Does PEP 387 apply here?

assert {{1}} == frozenset({1})  # TypeError: unhashable type: 'set'


assert {{1}} == frozenset({1})  # OK

Not quite; set(a_list) makes a set from a list and {1,2,3} make the set directly.

If you want to clarify you’re creating a set and not a dict, that’s what you would do.

frozenset({1, 2, 3}) makes a frozenset from a set and {{1, 2, 3}} would make the frozenset directly.

As for ambiguity, couldn’t we simply make this a syntax error by making whitespace required?

foo = {{{}}}  # SyntaxError
bar = { {{}} }  # OK
baz = {{ {} }}  # TypeError: unhashable type: 'dict'

It might be a little annoying, but at least it will be clear to the reader and it makes parsing easier.

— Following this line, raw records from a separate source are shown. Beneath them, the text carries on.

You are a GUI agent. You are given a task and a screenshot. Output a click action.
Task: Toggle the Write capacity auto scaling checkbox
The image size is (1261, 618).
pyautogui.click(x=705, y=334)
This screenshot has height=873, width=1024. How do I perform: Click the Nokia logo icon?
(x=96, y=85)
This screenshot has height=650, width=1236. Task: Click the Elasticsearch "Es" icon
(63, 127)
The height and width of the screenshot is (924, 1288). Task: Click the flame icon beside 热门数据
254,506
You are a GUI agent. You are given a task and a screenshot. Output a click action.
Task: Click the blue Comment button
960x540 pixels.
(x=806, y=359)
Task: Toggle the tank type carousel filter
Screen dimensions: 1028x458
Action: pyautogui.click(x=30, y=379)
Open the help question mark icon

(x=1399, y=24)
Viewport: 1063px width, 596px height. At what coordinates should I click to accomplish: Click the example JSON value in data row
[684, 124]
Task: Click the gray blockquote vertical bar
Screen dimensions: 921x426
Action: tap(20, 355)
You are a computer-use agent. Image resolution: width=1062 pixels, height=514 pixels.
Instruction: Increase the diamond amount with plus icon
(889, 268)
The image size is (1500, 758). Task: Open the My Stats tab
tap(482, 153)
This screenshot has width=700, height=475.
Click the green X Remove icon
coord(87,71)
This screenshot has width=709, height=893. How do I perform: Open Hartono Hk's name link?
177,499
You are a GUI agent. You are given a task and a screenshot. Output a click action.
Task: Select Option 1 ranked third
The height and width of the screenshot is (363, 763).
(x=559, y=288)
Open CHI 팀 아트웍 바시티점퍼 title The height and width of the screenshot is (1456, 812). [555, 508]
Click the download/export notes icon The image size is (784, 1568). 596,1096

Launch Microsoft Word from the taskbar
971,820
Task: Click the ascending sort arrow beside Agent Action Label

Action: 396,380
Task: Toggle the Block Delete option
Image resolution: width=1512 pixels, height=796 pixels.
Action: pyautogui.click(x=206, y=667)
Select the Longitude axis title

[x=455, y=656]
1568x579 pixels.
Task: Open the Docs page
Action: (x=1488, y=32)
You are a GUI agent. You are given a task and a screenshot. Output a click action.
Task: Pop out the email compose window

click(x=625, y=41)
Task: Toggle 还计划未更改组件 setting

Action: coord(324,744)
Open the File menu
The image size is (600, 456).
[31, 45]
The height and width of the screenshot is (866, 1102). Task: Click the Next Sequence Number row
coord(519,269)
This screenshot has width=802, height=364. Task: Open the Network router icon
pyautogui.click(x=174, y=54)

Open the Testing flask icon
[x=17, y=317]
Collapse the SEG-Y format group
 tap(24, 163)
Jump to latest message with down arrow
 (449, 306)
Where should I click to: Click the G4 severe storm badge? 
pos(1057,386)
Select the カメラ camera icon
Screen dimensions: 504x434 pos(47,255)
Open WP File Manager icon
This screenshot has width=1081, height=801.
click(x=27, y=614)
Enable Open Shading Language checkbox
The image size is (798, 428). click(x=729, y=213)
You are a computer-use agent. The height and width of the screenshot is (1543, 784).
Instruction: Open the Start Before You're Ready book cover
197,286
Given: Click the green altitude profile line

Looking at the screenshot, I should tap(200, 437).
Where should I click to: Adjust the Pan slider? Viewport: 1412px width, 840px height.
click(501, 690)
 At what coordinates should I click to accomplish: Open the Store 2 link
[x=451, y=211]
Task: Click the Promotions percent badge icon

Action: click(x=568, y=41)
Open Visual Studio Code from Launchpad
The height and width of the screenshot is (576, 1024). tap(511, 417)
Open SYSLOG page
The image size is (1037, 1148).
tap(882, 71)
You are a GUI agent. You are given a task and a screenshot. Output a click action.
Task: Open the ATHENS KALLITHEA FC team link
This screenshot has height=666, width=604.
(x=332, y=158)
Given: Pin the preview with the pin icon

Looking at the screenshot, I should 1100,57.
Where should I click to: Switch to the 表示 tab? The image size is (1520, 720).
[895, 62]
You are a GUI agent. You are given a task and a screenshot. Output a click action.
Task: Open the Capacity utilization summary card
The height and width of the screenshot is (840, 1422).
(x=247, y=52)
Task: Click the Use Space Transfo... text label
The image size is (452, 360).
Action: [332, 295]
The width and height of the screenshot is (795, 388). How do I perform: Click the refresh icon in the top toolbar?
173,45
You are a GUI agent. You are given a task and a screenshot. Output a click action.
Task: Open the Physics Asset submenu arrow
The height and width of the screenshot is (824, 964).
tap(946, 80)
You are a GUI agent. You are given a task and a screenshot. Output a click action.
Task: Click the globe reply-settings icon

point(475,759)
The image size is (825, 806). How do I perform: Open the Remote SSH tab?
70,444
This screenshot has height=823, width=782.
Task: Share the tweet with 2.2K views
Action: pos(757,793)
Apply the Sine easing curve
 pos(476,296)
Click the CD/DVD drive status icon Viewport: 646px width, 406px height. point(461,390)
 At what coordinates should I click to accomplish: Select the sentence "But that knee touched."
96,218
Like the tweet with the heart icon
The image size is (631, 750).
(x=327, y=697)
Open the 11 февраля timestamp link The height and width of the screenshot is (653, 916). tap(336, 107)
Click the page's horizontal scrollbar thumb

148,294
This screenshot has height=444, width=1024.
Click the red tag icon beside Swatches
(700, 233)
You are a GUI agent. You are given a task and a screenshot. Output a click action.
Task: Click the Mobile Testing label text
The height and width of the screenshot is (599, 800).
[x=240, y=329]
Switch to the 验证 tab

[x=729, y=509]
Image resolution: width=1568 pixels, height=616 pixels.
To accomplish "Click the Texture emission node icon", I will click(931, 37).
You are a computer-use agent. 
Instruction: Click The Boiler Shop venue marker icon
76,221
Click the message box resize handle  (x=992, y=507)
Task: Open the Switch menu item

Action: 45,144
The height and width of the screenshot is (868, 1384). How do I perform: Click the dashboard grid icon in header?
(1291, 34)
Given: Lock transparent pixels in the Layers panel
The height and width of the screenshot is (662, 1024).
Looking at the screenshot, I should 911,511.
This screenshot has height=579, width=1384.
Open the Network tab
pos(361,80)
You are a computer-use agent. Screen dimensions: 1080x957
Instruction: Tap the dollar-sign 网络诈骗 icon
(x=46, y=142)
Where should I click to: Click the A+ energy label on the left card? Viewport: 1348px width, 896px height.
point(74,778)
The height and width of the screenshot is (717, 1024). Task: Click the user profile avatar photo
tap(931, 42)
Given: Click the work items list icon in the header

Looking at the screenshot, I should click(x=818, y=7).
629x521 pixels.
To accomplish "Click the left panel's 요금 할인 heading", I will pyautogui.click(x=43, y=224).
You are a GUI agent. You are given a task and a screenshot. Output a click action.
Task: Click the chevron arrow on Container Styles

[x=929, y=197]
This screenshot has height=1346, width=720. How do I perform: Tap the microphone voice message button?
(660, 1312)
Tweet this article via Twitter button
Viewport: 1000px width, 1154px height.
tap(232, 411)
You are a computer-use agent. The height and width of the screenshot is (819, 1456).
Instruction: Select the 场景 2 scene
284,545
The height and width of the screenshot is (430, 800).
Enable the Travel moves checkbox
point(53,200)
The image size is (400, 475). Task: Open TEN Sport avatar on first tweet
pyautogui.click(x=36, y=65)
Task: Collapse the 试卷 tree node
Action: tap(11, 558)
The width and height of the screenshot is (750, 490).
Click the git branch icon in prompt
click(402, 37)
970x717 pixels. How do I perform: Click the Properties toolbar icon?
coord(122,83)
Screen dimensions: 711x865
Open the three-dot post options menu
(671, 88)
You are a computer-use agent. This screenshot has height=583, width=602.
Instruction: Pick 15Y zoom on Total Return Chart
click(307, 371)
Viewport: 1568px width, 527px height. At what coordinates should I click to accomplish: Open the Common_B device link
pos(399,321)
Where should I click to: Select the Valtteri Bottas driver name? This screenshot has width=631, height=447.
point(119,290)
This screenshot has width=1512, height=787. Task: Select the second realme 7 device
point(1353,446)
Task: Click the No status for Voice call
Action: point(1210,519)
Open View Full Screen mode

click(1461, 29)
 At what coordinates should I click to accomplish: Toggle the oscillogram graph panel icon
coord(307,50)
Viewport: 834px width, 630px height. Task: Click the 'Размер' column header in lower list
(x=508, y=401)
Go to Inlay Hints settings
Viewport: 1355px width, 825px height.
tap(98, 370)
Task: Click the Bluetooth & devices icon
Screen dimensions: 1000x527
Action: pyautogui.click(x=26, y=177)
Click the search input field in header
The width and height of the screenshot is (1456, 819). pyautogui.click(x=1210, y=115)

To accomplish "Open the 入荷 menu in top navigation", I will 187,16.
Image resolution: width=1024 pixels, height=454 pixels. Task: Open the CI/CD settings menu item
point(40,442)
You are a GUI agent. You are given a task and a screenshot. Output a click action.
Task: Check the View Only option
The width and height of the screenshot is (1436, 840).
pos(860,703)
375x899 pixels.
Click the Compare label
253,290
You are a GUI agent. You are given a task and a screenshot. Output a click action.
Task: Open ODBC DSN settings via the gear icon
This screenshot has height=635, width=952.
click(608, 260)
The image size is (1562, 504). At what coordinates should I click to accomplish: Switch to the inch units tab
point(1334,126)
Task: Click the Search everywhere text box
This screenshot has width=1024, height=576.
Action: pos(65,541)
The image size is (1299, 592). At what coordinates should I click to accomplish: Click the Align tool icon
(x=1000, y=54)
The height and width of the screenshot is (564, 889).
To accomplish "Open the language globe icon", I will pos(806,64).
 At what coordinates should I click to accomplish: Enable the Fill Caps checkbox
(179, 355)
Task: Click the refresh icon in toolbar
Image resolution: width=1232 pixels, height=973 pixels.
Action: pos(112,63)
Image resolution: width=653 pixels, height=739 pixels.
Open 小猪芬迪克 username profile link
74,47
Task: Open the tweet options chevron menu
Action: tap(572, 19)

Just make the syntax foobar{...} mean foobar(...) except that foobar refers to the built-in. Then the human and the interpreter can both be sure the built-in gets used and the interpreter can optimize frozenset, all, any, etc accordingly. (I’m ~99% joking.)

In this case, it’s mostly the number of characters that need to be written. If it also allows us to reduce overhead, that’s a nice bonus.

Could a core developer maybe confirm this for me?